Paul
Goble
Staunton, October 28 -- Russia’s
salvation, it is sometimes said, is that officials don’t enforce the horrific
laws and decrees Moscow promulgates. But at the same time, other equally
serious problems may occur when officials try to read between the lines of such
laws and decrees and overfulfill the plan, going further than Moscow intended
or at least wanted to declare.
An example of the latter that should be of
concern to all those concerned about the situation the non-Russian peoples now
face in Putin’s Russia comes from Chuvashia, a Christian Turkic republic in the
Middle Volga, where Chuvash symbols are disappearing from the streets and roads
of that land (irekle.org/news/i2036.html).
The portal of Irekle Samakh (Chuvash for “Free Word”) provides before and after
photographs showing how statues and signs looked before and after these
desecrations, steps almost certainly taken by local officials confident that
they know which way the political winds are now blowing.

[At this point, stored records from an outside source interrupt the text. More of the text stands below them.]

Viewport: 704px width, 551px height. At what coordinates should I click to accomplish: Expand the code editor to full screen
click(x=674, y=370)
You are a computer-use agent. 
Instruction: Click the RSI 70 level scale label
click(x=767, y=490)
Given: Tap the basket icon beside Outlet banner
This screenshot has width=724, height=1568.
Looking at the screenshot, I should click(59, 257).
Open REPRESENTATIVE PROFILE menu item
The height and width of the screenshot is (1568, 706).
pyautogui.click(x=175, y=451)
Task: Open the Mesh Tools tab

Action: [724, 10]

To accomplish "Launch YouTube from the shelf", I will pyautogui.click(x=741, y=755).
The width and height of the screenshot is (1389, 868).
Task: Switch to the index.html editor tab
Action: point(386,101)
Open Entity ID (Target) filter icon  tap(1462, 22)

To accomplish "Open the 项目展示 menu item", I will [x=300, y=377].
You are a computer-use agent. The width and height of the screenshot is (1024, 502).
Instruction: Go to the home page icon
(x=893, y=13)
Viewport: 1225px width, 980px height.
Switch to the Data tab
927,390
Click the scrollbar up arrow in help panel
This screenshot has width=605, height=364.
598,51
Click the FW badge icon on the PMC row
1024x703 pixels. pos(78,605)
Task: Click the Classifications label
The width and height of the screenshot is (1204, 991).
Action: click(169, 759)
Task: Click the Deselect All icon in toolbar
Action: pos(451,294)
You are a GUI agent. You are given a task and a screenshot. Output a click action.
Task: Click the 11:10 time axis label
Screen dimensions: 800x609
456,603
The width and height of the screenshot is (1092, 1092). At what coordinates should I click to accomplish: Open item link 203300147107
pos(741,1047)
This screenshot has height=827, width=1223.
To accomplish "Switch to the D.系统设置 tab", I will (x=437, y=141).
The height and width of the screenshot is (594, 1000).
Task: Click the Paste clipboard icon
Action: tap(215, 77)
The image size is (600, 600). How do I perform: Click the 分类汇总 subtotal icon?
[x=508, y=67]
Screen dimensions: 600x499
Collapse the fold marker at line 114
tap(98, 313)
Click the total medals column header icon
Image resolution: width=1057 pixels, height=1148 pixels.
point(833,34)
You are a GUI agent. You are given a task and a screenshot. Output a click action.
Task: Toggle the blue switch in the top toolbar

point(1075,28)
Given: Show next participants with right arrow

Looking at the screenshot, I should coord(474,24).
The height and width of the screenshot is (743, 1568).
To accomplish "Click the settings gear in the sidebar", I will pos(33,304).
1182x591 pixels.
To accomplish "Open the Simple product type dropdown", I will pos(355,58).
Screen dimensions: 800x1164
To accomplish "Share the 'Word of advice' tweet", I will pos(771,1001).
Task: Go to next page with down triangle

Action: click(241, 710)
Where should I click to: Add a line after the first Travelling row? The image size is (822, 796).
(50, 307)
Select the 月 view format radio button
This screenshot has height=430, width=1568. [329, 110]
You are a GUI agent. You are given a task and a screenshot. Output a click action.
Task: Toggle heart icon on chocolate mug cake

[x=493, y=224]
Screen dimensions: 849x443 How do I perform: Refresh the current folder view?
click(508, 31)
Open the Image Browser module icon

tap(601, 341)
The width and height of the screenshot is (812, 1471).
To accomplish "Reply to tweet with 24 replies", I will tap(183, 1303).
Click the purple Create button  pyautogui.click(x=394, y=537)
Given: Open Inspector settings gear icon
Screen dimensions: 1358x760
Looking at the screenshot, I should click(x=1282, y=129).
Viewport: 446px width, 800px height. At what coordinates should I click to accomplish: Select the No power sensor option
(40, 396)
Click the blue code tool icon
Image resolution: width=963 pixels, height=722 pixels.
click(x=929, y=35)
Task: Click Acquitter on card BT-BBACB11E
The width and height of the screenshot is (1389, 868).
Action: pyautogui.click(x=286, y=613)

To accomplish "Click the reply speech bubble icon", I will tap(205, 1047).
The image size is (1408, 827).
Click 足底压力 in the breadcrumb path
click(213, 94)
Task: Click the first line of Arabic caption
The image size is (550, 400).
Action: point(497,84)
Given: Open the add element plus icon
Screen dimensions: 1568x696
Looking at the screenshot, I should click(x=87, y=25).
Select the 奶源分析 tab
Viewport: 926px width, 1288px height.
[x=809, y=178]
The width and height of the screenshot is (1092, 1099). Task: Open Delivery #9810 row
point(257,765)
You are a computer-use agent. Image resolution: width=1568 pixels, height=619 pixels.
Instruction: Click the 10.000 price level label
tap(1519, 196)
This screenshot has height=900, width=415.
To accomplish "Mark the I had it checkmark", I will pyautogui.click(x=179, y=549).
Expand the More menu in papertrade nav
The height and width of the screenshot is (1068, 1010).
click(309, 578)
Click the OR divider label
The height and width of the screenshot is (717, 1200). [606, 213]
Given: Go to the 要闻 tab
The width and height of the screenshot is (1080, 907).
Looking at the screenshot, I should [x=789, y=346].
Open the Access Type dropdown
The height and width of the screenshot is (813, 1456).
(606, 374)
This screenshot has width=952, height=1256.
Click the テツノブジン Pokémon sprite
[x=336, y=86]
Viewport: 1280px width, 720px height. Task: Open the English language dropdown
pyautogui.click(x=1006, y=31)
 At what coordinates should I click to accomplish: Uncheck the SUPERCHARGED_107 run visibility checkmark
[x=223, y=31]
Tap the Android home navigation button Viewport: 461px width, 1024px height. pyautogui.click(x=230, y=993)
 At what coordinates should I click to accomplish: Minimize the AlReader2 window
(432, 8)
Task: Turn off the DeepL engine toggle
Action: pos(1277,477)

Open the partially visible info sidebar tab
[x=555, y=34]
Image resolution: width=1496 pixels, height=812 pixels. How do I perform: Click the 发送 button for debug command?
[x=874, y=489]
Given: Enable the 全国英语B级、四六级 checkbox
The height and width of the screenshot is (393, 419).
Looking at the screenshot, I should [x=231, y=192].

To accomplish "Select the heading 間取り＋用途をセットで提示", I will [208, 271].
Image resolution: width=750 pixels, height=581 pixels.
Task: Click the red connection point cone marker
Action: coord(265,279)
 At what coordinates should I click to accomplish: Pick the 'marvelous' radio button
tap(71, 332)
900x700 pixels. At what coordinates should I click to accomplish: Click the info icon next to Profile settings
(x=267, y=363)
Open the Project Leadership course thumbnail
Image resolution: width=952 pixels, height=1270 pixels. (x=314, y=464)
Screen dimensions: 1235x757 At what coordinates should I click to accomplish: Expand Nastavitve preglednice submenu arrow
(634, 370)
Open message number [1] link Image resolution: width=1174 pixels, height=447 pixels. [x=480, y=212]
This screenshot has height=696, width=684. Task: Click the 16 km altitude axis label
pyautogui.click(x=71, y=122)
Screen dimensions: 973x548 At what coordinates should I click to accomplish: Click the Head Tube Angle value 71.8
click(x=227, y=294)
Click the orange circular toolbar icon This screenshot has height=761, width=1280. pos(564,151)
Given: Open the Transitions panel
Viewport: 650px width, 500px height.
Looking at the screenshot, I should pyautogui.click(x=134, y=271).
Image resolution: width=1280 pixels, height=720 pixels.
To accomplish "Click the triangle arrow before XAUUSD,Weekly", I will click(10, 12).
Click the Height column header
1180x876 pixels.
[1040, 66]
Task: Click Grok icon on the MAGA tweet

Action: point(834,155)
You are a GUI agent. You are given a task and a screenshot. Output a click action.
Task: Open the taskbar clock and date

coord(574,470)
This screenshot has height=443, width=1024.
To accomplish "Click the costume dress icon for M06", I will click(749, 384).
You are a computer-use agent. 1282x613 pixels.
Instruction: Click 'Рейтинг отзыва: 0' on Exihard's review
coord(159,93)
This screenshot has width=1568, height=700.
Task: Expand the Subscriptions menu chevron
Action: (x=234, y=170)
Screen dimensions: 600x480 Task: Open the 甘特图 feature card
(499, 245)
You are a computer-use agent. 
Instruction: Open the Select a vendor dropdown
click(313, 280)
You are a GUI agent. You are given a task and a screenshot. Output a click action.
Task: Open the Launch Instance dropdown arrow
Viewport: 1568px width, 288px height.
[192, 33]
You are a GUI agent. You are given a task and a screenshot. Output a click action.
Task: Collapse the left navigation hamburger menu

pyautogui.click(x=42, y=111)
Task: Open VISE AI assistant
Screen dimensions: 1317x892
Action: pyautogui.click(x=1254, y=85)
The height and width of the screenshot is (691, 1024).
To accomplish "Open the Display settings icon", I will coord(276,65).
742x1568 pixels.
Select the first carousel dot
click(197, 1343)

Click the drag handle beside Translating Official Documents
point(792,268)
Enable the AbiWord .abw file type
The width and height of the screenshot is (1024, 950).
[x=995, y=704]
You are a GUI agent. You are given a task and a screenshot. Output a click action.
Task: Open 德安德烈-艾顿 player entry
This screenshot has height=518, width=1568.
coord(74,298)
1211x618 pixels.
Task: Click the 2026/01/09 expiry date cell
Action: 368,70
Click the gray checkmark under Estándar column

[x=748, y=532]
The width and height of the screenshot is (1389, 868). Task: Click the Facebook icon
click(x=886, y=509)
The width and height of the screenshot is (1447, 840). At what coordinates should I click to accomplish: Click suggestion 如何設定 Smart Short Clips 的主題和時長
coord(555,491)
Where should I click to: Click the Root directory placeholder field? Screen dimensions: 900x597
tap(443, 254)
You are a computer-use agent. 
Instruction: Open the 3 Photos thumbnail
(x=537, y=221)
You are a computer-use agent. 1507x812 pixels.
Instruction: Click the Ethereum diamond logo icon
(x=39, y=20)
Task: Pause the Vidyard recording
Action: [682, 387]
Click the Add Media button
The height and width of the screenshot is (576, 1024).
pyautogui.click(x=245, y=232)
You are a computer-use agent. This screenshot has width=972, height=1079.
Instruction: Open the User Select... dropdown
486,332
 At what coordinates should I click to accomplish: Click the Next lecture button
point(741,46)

One reason Chuvash activists are so
focused on this is that they have faced similar problems in the past. Several
years ago, officials painted trash heaps the colors of the republic flag; and
on another occasion, they replaced a genuine Chuvash flag with one that had
been distorted to meaninglessness.
The 1.2 million-strong population of
Chuvashia often finds itself in a complicated position politically. On the one
hand, precisely because it is both Christian and Turkic, Moscow views it as a
bridge over which ethno-nationalist ideas may pass and thus often takes steps
there that foretell similar moves elsewhere.
And on the other, because of that mixture,
the Chuvash often find themselves unable to get the kind of fraternal support
from other republics in the Middle Volga, with the Turkic ones viewing it as
different because of religion and the Orthodox Christian ones as an outlier
because of its Turkic population and language.